**YOUR TASK**
Write down exactly the lines of the listing below, beginning with the one containing "Enable the Flav4 Golden Pineapple checkbox" and closing with the final line.

-- TASK DATA follows --

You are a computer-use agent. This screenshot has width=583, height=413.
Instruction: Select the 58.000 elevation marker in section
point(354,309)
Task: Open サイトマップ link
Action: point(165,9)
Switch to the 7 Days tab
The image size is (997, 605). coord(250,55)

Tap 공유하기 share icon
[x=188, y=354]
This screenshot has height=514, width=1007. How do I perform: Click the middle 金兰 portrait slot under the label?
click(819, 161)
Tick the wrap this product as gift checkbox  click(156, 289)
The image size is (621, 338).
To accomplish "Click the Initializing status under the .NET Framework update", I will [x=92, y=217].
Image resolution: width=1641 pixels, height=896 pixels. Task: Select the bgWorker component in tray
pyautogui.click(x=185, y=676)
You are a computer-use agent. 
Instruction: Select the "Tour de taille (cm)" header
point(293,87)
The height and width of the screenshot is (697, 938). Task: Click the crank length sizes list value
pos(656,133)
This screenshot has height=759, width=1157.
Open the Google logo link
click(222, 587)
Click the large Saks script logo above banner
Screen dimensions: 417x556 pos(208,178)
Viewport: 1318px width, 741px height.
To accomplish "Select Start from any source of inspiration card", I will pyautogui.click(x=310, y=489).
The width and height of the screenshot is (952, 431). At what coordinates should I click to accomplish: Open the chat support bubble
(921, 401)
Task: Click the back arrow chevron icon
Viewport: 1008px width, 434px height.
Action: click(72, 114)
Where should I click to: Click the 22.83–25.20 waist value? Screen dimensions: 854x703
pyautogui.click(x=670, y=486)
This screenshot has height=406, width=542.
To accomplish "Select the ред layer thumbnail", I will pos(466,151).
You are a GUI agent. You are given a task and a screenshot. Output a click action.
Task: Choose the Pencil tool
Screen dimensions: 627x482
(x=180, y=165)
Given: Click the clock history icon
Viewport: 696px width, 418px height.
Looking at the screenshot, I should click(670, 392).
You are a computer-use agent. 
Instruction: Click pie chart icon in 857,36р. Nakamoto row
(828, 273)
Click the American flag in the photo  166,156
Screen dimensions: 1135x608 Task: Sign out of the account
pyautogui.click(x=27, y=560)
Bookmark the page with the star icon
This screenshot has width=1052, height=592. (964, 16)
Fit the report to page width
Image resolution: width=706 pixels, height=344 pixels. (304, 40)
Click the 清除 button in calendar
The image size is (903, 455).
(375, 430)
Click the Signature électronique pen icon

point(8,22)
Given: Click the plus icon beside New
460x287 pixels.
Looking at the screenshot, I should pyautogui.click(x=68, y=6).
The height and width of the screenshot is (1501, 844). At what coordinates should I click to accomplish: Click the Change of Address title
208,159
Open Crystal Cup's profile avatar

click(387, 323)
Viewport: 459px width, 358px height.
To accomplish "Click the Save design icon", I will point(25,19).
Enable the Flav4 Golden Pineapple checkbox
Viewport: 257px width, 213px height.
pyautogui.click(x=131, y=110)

-- TASK DATA concluded --

**ANSWER TO THE PROBLEM**
Enable the Flav4 Golden Pineapple checkbox
Viewport: 257px width, 213px height.
pyautogui.click(x=131, y=110)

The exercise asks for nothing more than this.